Frank hauled with all his might, and the thrashing of the head sail ceased. It caught the wind, and a sea fell upon the boat as the bows swung around. Then they jumped to the opposite side of her and struggled desperately to haul the lee sheet in as she forged ahead again, after which there was nothing to do but wait and wonder if she was driving in toward the shore or working out toward open water. They stood on for half an hour, seeing nothing, and then came round half-swamped, only to stagger away on the opposite tack, running once more into horribly broken water. As they did so Harry shouted that there were boulders, the end of the point, he fancied, close to lee.
"She won't come about in the rabble," said Mr. Oliver.
It was evident that they must now either scrape around the point on that tack or go ashore, and Frank felt his nerves tingle as he gazed into the spray. He fancied that there was something black and solid beyond it, but could distinguish nothing further. Then the blackness faded, the sea seemed to become a little more regular, and Harry cried out hoarsely, "We're round!"
"Down peak!" called Mr. Oliver. "We'll have to jibe her."

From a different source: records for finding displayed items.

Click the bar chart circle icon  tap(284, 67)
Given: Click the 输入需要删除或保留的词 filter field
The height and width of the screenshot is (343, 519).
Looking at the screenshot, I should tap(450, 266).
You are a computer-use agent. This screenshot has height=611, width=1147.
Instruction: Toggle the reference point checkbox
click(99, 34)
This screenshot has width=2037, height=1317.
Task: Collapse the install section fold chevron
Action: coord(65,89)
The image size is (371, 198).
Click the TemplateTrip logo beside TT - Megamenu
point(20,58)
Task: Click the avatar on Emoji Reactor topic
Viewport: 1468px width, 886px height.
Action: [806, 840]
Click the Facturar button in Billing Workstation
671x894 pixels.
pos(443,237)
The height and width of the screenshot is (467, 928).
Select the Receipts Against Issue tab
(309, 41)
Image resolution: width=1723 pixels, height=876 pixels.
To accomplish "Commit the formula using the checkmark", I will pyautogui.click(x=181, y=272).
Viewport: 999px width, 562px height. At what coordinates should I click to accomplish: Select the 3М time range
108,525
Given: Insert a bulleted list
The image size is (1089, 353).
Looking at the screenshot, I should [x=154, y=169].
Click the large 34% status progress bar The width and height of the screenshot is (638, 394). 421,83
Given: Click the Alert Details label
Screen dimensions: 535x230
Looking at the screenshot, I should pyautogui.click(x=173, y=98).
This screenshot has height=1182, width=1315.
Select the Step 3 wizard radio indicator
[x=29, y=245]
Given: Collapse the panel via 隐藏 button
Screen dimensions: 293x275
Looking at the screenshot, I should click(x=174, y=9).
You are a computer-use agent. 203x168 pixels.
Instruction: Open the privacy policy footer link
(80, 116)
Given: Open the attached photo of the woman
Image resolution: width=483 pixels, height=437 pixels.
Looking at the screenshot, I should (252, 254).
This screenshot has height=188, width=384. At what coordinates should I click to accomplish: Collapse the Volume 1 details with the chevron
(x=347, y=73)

Frank had learned that to jibe a boat is to turn her around stern to wind, instead of head-on, which is the usual way, and scrambling forward with Harry he helped lower the peak. After that they again floundered aft, leaving the mainsail reduced in size, and grabbed the sheet as Mr. Oliver put up his helm. The bows swung around as the boat went up with a sea, and the big boom tilted high up into the darkness above the boys. They struggled savagely with the sheet, which slightly restrained it, until the boat rolled suddenly down upon her side as the sail jerked over and the rope was torn swiftly through their hands. There was a crash and a bang, and Frank was conscious that the water was pouring over the coaming. He clung to the sheet, however, and while Mr. Oliver helped them with one hand they got a little of it in, after which the sloop, rising somewhat, drove forward. A few minutes later the sea suddenly became smoother, the wind seemed cut off, and Frank made out a black mass of rock rising close above them. They ran on beneath it until Mr. Oliver, rounding the boat up, bade them pitch the anchor over.